[RECORDS FOR THE TASK]
((
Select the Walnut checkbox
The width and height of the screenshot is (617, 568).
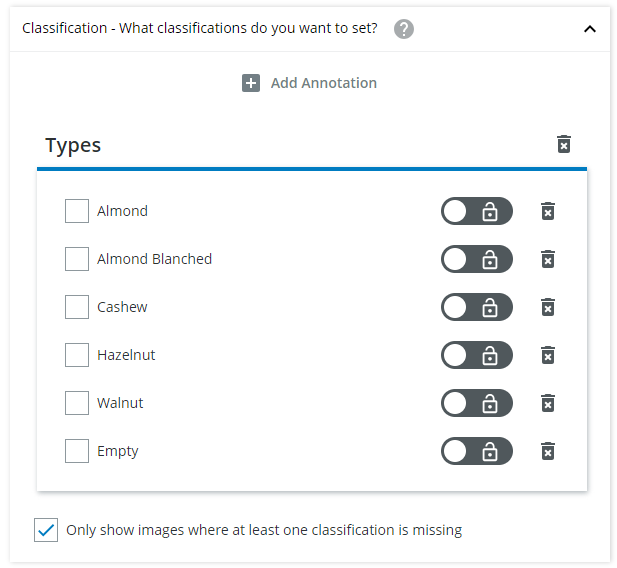[77, 403]
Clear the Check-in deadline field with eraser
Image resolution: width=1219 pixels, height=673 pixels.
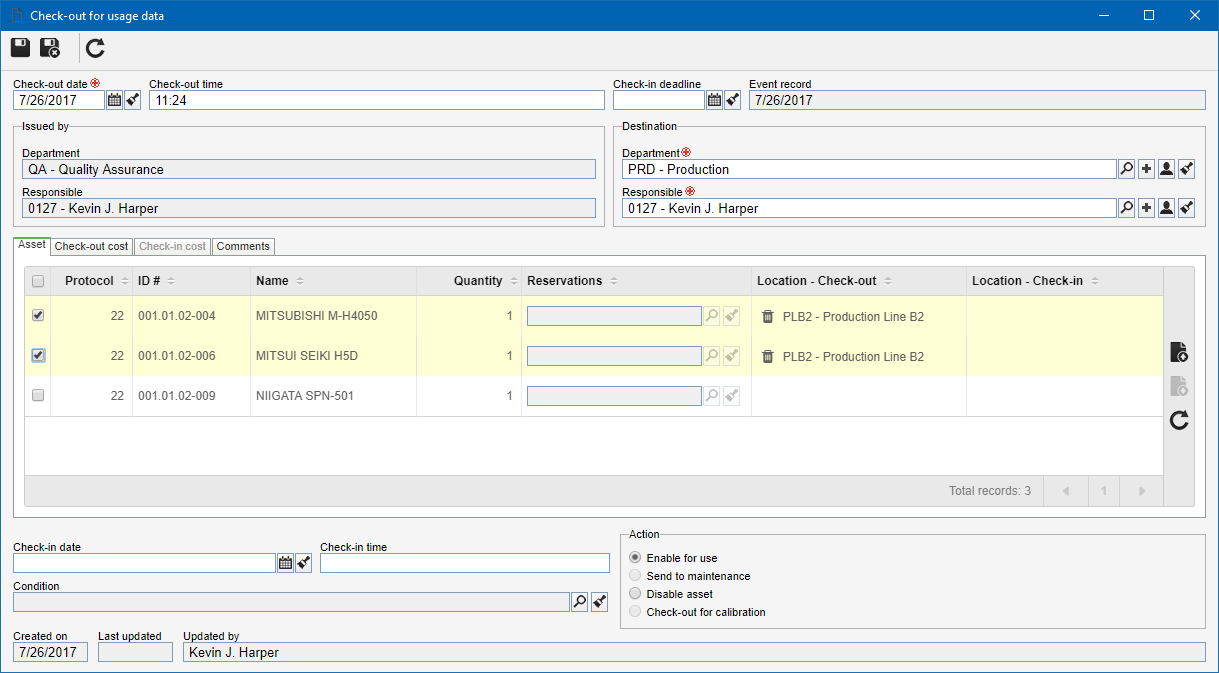[732, 100]
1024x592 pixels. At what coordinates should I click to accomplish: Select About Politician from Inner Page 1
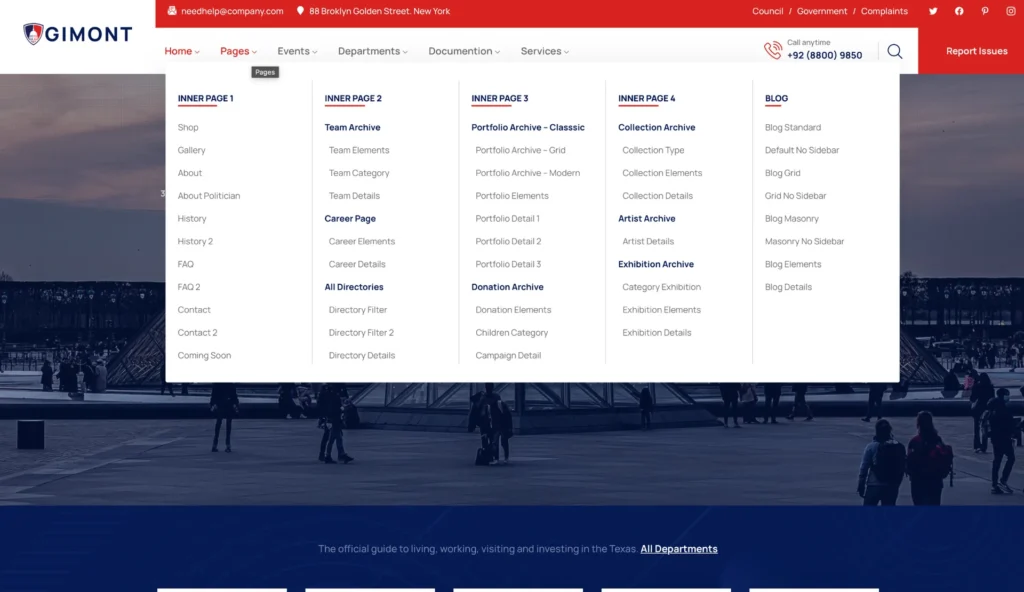tap(209, 196)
))
[GOAL OF THE EXERCISE]
Format all of the rows above as a two-column CSV with the headers instruction and location, one line per row. Put each row's text and its answer in their own quoted fields, replace any line breaks with spaces, and leave out the pictures.

[RESPONSE]
instruction,location
"Select the Walnut checkbox The width and height of the screenshot is (617, 568).","[77, 403]"
"Clear the Check-in deadline field with eraser Image resolution: width=1219 pixels, height=673 pixels.","[732, 100]"
"1024x592 pixels. At what coordinates should I click to accomplish: Select About Politician from Inner Page 1","tap(209, 196)"